A proof to that is that most times when you visit these guys, you will always find one or two people hanging around them even if they don’t need their service, and laughing their lungs out.

And some customers too go away laughing from them, or with smiles on their faces.

There are other self-employed public servants who are very funny, but these are the itinerant ones, that is they don’t have one particular place where they operate from, but are the travelling type who walk all day selling their stuff and leaving people in stitches behind them.

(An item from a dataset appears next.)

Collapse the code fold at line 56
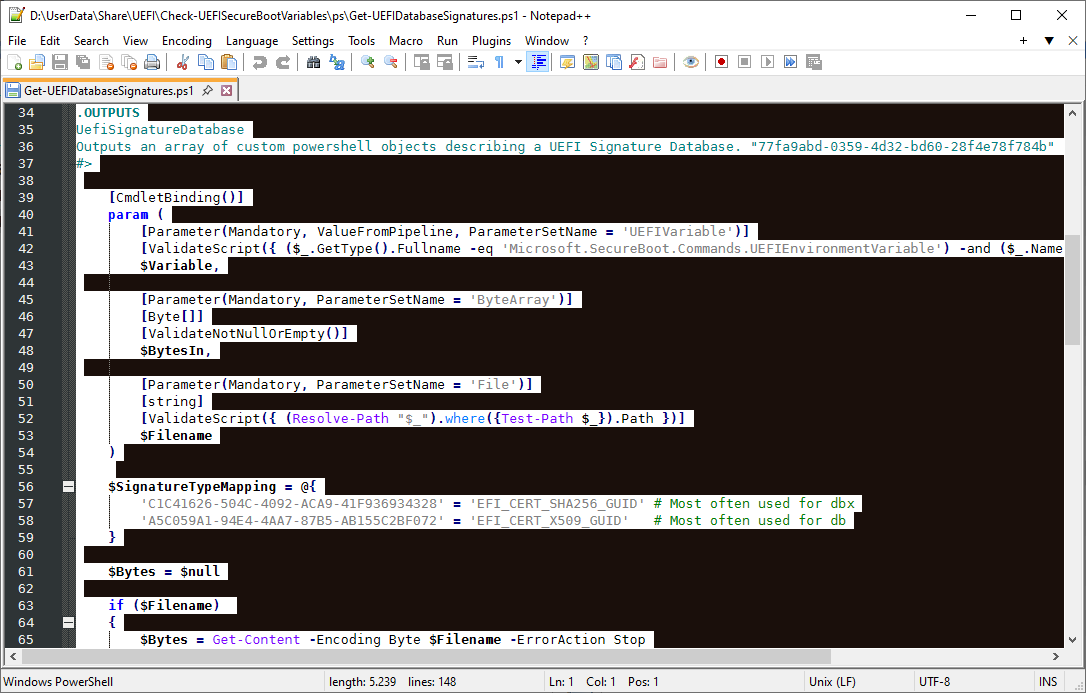The height and width of the screenshot is (693, 1086). point(68,487)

These travelling public servants are the guys who mend pots with holes and who carry portable oxyacetylene torches, the amateur plumbers who fix water taps and blocked toilets, the ones who sell floor polish, and also those who vend trinkets — that is cheap jewellery, mirrors and confetti.

And what’s up with the postman and the water meter checkers — for we never hear any jokes from them, but they just rush into yards with terse faces, and the next moment they have vanished. Is that the reason why most dogs in yards have uneasy relationships with them?

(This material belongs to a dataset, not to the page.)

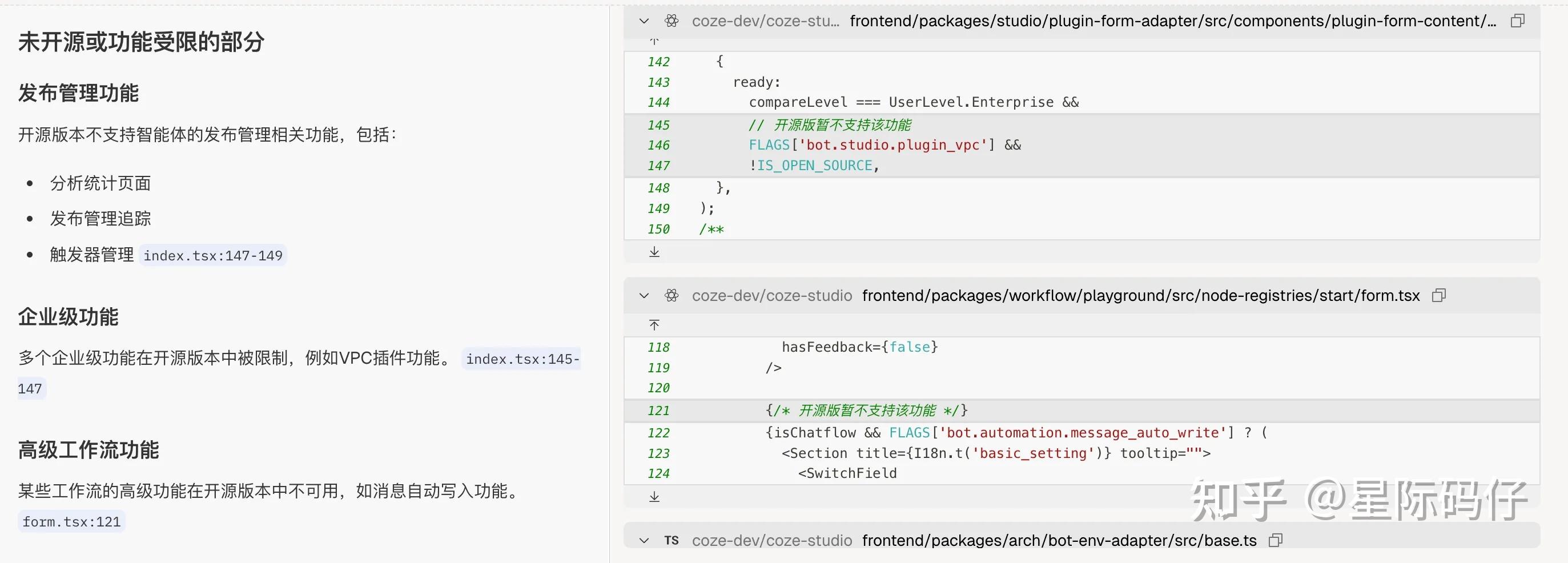This screenshot has height=563, width=1568.
Task: Click the React icon beside form.tsx file
Action: pyautogui.click(x=672, y=296)
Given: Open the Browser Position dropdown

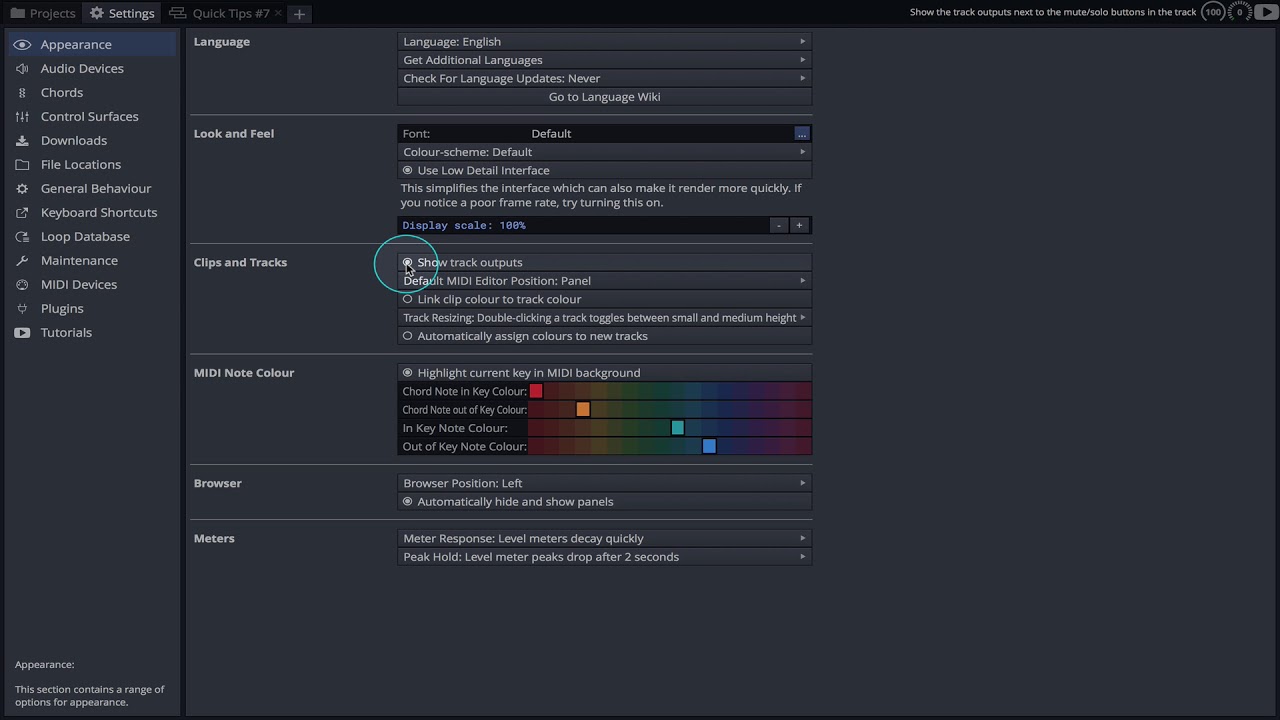Looking at the screenshot, I should click(x=604, y=483).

Sometimes one tends to think, are the street public service guys naturally funny, or is it something they learn as soon as they start doing these jobs, which is part of their carefully calculated customer care service, and as soon as they knock off from their jobs at the end of the day, all pretence of being comical immediately vanishes?

A simple question would be, who is the most comical between a cobbler and a street barber?  Kikikiki.  Personally, I think it is the barber, they handle so many funny heads when they are shaving them bald, and surely that is enough to make one become a champion joker in the long run isn’t it so?

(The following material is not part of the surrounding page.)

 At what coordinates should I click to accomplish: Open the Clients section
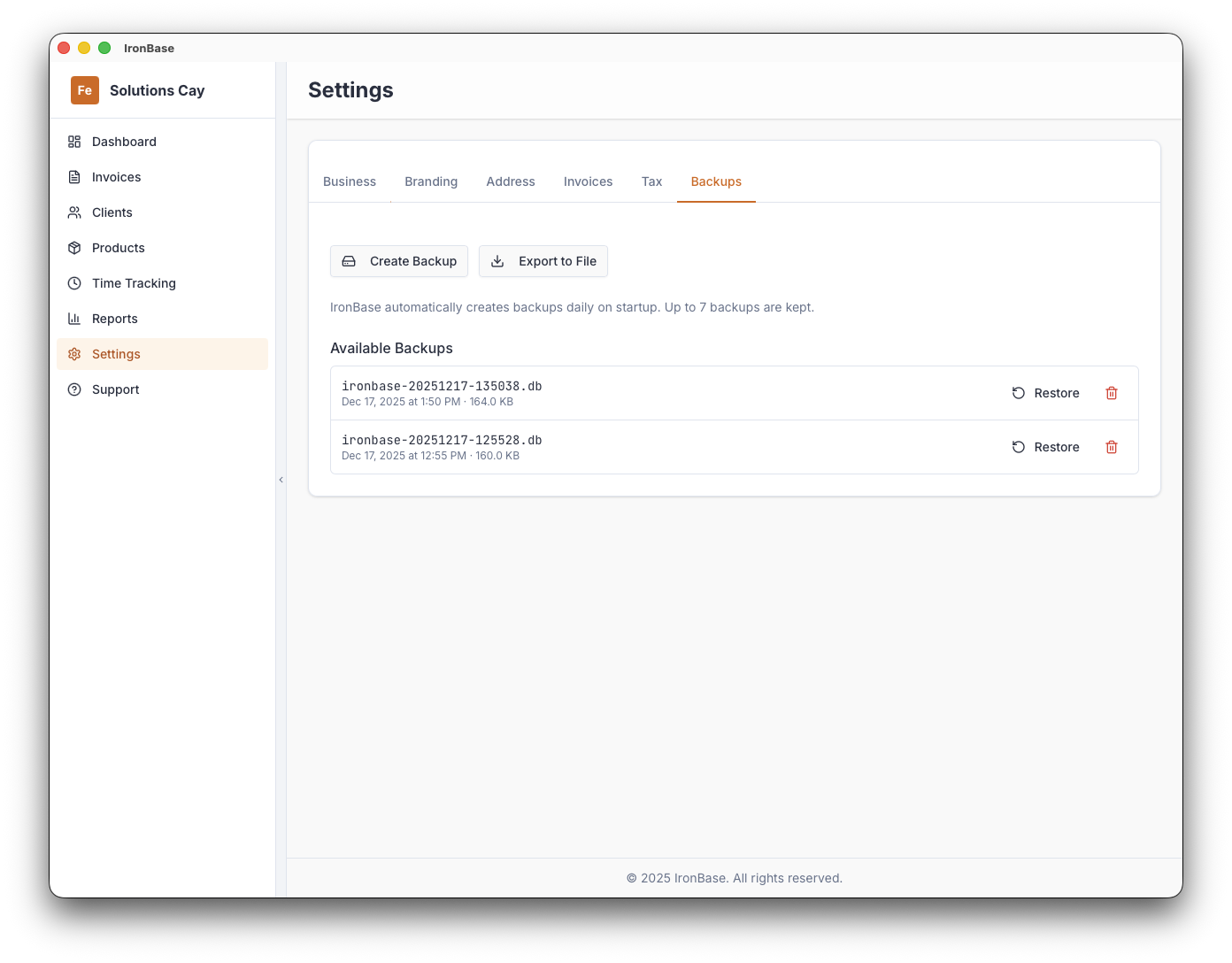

There are several names for types of bald heads that the barber must derive his sense of humour from.  You know a good crop of hair hides a lot of things.  There is the “bus”, meaning a long rectangular skull, also called a “loaf”. Then there is the “highway”, this is also a long, but narrow skull. Then there is the “hump”, and you can guess the type of skull called this.

I am lucky, my skull, when shaved, happens to have all those properties mentioned above.  And you can guess why I wasn’t one of the happiest kids in our family when we were always ordered to go and shave our heads by our parents when schools were opening from the holidays.

I think marketing or public relations organisations have a lot to learn from our street public servant, if only they could invite them to workshops to have them make presentations on topics like “how to keep a client laughing”,  or something like that.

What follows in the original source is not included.